When you fight Ifrit, a classic summon of the series, you do so in a fiery, lava-filled cave. It shares much of its aesthetic with the Fire Cavern of FF8, located outside of Balamb Garden, where all kinds of fire elemental creatures can be fought. It’s a small reference – but if you’ve played FF8, you won’t miss it.
5/7 Opening Homage
Final Fantasy 7 has an iconic opening. It doesn’t matter which version you’re watching – whether the colorful and blocky FMV of the Playstation 1 or the exquisitely detailed re-interpretation of Remake, it never fails to hit. It’s not even that our nostalgia is coloring our perception – the first few seconds of FF7 show you an intricate, interesting world, and then drop you right into the action with your salty protagonist.
Crisis Core uses the same opening beats – a man with a sword on the roof of a train, Shinra’s headquarters looming over you and over Midgar itself. The sickly yet beautiful greenish glow pierces the sky. It’s how you remember it. That is, until you meet Zack and realize that you are in for a different experience. An opening that feels right that teases you with familiarity before pushing you into a fresh experience; we can’t ask for more.
4/7 Behemoth, Already?
If you’ve played a Final Fantasy game before, you’re likely familiar with this tough-as-nails creature. A kind of lion and canine chimera, with some horns and maybe a gravity-defying mane thrown in for aesthetics. It’s just that, usually, they aren’t the second enemy you fight in the whole game. So it feels kind of like a waste – not to mention confusing – to fight one this early.
Still, the creature always leaves an impression on us. Of course, we don’t envy Zack or any of the other Final Fantasy characters who are forced to deal with these monsters. But they don’t seem too bothered – the experience points must be worth it.
3/7 One Ticket To Loveless, Please
In Crisis Core, the character Genesis waxes poetic about an epic poem-turned-play called Loveless. It is all he can really think about, his core personality trait. However, his love for the play is so expansive that he models his behaviour and life around it.
It is an integral part of Crisis Core’s plot that, remembering that it stems from little more than a billboard in Sector 8 of Midgar shown in the opening of FF7, almost feels goofy. This whole plotline came to be because of what amounts to set decoration. Loveless was meant to set the atmosphere of Sector 8 – to show it as an upscale entertainment district, and now it has spun out into a whole narrative.
2/7 Can't Wait To Work With You
Do you know who Reeve Tuetsi is? He’s a guy who works at Shinra, and one of the first emails you receive in Crisis Core references his work as a city planner in Midgar. It doesn’t seem too important at that moment – he’s just another suit at Shinra’s beck and call, after all, so what does it matter that you get an email where he’s quoted?

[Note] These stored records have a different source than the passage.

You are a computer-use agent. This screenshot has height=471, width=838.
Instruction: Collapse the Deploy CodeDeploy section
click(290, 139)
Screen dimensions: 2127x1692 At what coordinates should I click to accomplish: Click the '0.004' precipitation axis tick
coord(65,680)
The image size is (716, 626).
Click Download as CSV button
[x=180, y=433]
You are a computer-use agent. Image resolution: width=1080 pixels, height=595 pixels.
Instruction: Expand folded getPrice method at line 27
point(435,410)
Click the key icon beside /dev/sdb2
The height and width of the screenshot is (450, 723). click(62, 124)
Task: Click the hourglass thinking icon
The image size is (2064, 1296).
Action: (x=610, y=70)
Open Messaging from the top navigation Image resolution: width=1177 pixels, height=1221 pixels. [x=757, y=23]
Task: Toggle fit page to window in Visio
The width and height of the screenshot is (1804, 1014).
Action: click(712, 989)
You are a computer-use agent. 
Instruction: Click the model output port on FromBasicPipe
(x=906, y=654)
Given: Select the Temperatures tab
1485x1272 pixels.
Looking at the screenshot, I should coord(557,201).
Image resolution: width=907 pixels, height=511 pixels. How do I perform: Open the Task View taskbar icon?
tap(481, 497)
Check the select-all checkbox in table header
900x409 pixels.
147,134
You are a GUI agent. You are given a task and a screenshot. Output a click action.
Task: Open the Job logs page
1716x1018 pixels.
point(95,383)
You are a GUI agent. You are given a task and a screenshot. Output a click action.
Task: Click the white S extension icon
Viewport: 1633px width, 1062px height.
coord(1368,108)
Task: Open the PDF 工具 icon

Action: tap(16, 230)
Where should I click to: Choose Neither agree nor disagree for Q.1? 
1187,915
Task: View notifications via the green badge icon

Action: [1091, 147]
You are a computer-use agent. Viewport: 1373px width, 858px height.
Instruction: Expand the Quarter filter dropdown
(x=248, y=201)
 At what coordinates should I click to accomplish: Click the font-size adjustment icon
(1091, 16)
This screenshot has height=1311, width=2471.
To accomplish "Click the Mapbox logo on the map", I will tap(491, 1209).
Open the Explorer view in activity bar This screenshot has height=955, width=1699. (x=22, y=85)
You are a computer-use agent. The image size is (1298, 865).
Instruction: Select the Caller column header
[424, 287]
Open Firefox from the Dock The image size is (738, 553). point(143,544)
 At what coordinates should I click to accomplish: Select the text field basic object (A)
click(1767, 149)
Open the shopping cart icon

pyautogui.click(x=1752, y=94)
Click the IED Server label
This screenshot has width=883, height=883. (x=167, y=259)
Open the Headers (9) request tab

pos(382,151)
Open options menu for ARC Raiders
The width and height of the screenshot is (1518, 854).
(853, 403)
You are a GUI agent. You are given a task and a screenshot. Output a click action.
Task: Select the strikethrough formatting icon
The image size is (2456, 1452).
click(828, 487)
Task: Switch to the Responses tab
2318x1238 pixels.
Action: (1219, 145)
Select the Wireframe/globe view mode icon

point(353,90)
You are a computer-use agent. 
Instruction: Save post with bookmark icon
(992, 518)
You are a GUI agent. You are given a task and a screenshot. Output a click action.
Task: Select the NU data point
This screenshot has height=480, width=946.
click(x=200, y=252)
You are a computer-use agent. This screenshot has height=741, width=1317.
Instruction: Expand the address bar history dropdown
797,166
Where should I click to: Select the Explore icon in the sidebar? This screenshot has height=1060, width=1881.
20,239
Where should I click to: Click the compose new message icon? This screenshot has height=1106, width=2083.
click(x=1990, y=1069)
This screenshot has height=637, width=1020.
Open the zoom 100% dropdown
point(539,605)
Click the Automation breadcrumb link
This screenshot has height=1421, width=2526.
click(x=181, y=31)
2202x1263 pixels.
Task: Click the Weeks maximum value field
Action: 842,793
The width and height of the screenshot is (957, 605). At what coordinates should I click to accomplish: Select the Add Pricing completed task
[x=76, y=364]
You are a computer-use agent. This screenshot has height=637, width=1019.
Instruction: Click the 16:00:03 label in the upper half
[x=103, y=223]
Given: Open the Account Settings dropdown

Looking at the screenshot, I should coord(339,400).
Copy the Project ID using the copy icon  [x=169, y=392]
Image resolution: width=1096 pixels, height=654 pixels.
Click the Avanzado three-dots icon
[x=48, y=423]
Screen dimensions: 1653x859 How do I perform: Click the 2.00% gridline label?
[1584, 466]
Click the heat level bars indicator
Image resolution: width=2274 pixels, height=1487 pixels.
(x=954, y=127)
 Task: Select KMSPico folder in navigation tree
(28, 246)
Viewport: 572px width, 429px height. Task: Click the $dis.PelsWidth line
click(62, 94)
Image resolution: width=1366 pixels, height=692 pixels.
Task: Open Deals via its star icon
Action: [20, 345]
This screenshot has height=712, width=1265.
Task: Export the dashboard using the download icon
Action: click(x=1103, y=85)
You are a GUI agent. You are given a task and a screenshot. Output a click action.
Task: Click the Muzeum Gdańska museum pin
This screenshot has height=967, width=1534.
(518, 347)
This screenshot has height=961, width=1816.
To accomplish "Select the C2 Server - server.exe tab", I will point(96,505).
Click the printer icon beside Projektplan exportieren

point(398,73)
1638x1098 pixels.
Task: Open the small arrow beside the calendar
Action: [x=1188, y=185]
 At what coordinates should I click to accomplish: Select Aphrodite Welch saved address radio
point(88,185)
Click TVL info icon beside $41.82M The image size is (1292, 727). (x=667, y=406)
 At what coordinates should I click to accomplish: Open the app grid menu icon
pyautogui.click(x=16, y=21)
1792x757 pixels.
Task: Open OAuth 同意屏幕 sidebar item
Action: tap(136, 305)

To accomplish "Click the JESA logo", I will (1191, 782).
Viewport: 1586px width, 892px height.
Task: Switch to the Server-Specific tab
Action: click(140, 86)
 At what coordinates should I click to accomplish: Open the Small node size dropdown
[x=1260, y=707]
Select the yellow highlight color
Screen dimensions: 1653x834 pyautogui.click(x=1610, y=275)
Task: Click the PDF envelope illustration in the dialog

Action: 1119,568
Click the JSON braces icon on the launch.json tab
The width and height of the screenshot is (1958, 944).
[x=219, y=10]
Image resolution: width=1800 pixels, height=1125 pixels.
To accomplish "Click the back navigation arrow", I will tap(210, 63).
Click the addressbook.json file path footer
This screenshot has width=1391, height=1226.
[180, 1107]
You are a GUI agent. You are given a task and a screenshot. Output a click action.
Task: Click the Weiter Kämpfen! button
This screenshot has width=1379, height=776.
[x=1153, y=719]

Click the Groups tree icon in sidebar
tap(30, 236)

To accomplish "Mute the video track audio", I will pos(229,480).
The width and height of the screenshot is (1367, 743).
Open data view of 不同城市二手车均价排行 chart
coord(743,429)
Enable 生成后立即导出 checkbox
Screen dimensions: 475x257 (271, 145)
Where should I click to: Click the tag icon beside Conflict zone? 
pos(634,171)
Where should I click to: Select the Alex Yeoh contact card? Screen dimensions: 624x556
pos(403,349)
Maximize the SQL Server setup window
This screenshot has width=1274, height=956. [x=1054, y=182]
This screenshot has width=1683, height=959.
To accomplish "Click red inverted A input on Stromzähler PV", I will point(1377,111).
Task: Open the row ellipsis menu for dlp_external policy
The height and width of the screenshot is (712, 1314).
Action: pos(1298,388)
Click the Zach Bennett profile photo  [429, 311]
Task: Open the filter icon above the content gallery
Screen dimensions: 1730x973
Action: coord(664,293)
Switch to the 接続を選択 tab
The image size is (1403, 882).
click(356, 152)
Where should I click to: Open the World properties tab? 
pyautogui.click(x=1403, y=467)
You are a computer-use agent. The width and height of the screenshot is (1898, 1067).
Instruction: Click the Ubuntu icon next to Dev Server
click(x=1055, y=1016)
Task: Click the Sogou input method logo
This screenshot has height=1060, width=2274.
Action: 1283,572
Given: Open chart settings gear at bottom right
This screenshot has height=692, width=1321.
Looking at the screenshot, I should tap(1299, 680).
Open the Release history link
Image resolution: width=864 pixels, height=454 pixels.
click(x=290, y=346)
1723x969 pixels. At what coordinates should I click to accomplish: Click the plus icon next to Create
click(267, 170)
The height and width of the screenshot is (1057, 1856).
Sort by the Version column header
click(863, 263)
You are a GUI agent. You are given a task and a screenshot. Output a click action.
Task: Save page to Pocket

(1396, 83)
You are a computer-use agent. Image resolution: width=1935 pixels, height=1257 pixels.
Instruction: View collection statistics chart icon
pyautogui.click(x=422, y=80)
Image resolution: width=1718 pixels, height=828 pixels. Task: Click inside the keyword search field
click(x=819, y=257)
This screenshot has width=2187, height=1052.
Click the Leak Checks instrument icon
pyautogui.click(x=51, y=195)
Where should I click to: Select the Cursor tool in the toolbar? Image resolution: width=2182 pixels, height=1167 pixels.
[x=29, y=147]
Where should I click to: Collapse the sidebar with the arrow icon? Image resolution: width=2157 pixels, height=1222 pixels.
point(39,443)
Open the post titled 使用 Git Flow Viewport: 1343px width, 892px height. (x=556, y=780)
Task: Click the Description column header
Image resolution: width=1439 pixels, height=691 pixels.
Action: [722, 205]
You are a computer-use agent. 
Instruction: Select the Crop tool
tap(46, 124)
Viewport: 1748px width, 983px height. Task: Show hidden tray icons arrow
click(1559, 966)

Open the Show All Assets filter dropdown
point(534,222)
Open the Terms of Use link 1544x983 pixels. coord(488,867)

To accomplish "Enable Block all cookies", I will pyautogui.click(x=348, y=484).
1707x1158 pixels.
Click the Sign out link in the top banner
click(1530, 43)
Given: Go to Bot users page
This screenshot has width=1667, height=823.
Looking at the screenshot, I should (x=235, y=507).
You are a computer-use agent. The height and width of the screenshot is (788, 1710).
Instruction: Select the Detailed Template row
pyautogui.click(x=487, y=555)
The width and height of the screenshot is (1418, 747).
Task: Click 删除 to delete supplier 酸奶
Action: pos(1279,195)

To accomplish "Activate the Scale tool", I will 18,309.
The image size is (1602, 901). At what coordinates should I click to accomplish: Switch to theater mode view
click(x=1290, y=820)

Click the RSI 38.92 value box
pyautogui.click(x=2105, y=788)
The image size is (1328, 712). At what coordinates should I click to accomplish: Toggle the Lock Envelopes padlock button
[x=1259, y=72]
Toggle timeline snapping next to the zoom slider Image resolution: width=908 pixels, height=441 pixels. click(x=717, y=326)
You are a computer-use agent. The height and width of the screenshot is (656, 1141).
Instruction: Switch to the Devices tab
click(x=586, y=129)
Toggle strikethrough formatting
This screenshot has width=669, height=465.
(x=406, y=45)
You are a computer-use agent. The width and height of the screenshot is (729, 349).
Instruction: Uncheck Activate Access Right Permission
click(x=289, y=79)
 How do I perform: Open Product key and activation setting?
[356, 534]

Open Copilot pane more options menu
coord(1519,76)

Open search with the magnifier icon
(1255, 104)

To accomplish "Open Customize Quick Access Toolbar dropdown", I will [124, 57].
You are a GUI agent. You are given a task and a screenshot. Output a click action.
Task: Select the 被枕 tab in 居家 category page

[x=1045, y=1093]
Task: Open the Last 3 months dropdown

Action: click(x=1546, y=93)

Reeve isn’t the only character referenced by Crisis Core, of course. In the Nibelheim mansion, you can find a coffin that, presumably, holds the slumbering Vincent Valentine inside of it, which Zack has a shockingly muted reaction to. These characters will have considerable parts to play – but for now, they’re a footnote in Zack’s, and your, adventure.
1/7 Not Cissnei’s First Rodeo
A few characters in Crisis Core seem wholly new – notably, the additions of Angeal, Genesis and Cissnei as significant players. While Angeal doesn’t play much of a part in the broader world of FF7, save for his Buster Sword enduring the years, Genesis and Cissnei seem totally new. It’s just that they aren’t.
Genesis made his first appearance in a teaser at the end of Dirge of Cerberus, while the much-beloved Cissnei had her debut in the Japan-only mobile game, Before Crisis. Of course, many of us didn’t even know Before Crisis existed, and even fewer have actually played it. Still, if you’re up-to-date on the lore of FF7, their additions to the cast feel special. An easter egg, for you alone.